• Task requirements
Answer these questions using the text on Sheffield United's 1889–90 season:
1. Who held the position of club secretary?
2. What did the team wear in its first season?
3. Whom did United face in its first ever fixture, and what was the result?

The 1889–90 season was the first in existence for Sheffield United.  Having not been elected to any organised league at that point they predominantly played friendly fixtures but did enter the FA Cup for the first time as well as locally arranged cup competitions The Sheffield Challenge Cup and the Wharncliffe Charity Cup.  The club did not employ a manager in this period; tactics and team selection were decided by The Football Committee and the players were coached by a trainer. J.B. Wostinholm held the position of club secretary, dealing with player transfers and contracts, arranging matches and dealing with the FA.  The first season was deemed a reasonable success with steady attendances to home games and progress in the FA Cup although the fluctuating nature of the team meant that consistency was never really achieved.

As the season progressed it became obvious that a better standard of player would be required to succeed in League Football and the club began to recruit new players in the spring, notably signing Rab Howell, Mick Whitham and Arthur Watson from nearby Rotherham Swifts who were in financial difficulties.  United eventually reached the second round proper of the FA Cup where they were comprehensively beaten by the more experienced Bolton Wanderers and finished the season having been accepted to play in the newly formed Midland Counties League the following term.

Background
Sheffield United had been formed earlier in 1889 by the organising committee of the Sheffield United Cricket Club in response to the growing popularity of the game.  They viewed a football team as a means of generating extra revenue and a greater utilisation of the club facilities, particularly in the winter months. The initial plan was to sign a core squad of players and augment them with the best amateur players from the region as guests.  The club had duly advertised for players in the local press and in Glasgow as it was considered that Scotland was an untapped pool of talent.  Respondents were invited for trials and a basic squad were offered contracts.

Kit
For their first season the team wore a plain white 'jersey' and blue 'knickers' and socks.  The club would not adopt its now traditional red and white stripes until the following season.

Season overview

With a team assembled over the summer months, United played their first ever fixture against Notts Rangers on 7 September 1889, a game which they lost 4–1. As they were not part of any organised league the club arranged a series of friendly and exhibition games to fill the schedule of their fledgling club.  Their opponents were drawn both from the local area (Sheffield having a number of established teams at this time) and from further afield, particularly the North-West and West Midlands.

The establishment of a new, well-financed, football team in the city had caused some consternation amongst the local FA and United undertook a low-key start, not playing their first game at Bramall Lane until the end of September, against Birmingham St. George's. The team continued to play regularly and attendances at Bramall Lane steadily increased as interest in the new side grew. The team performed well against local sides but the fluctuating nature of the squad during this period meant there was little consistency in results. By December however, it had become clear that better quality of players would be required if the club was to develop and take on the more established sides playing in the Football League. The initial plan of maintaining a core of players that would be boosted from the ranks of the local amateur game had not borne fruit as the players who appeared were often ageing and past their best. Similarly the players recruited from Scotland had largely failed to impress and so the football committee looked to bring in fresh players to strengthen the team.

• Supplied data
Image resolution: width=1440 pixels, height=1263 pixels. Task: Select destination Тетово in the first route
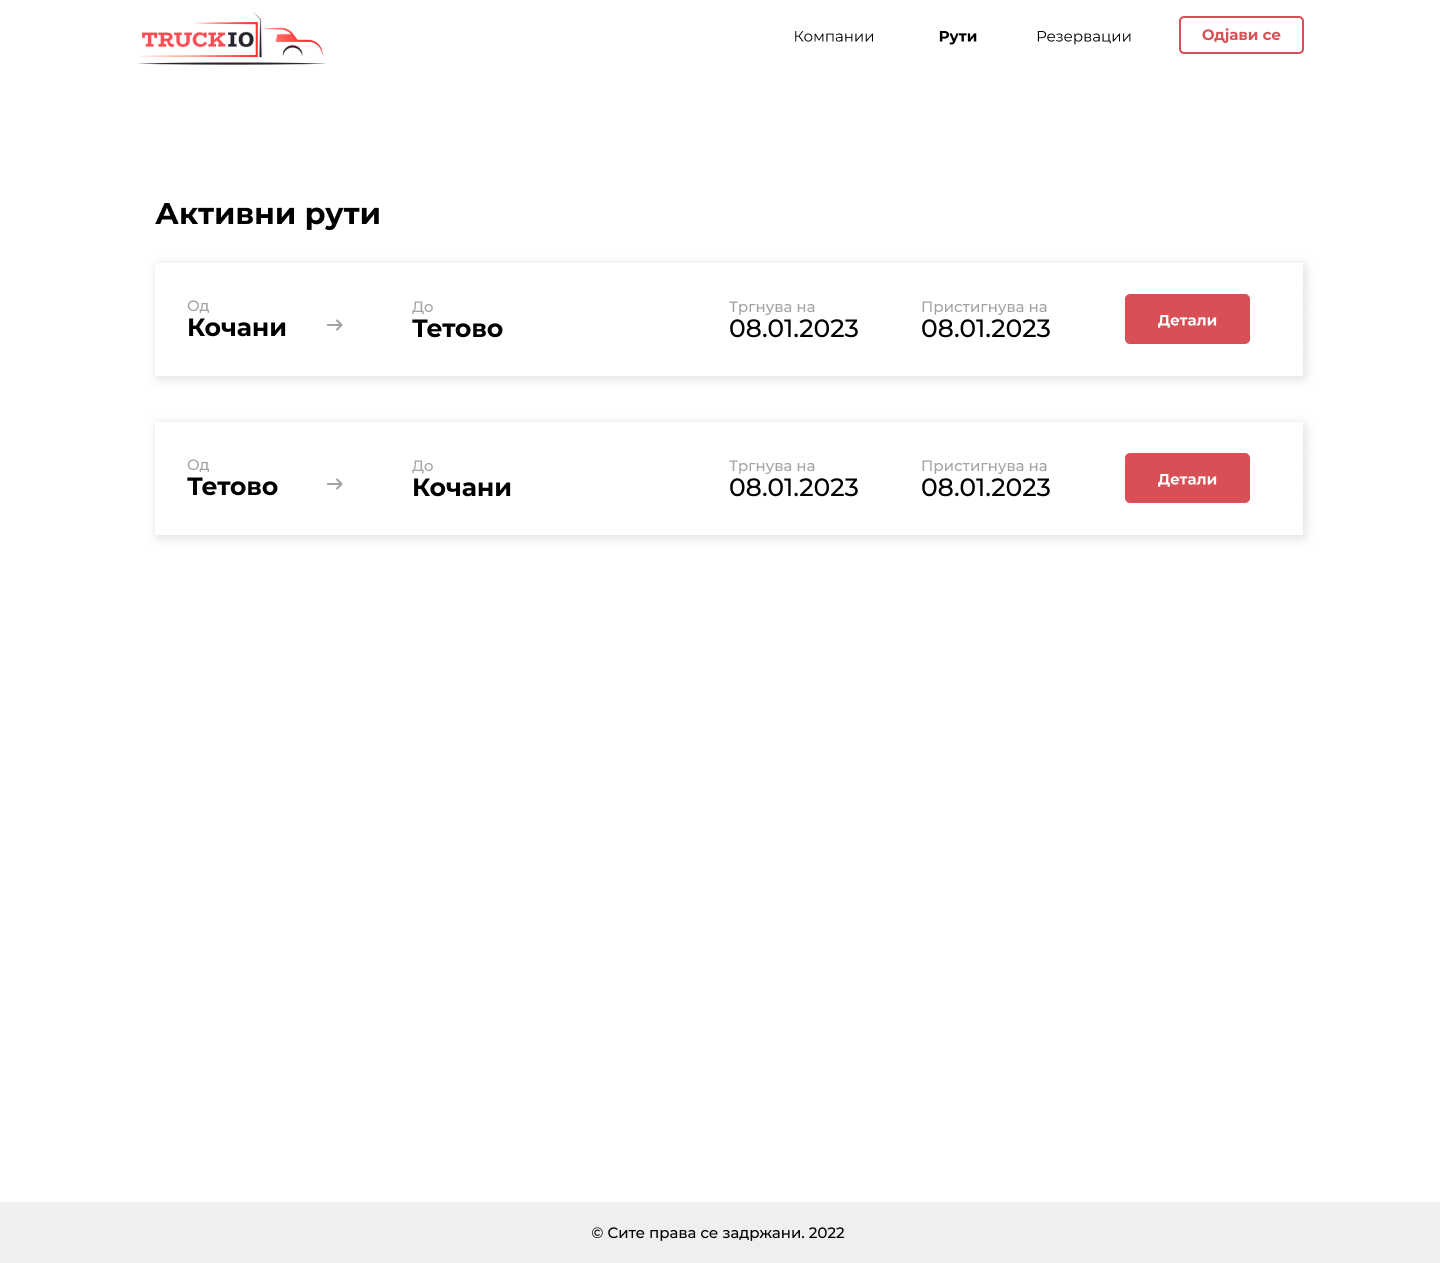point(457,329)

• Completed exercise
1. J.B. Wostinholm
2. A plain white jersey with blue knickers and socks
3. Notts Rangers, a 4–1 loss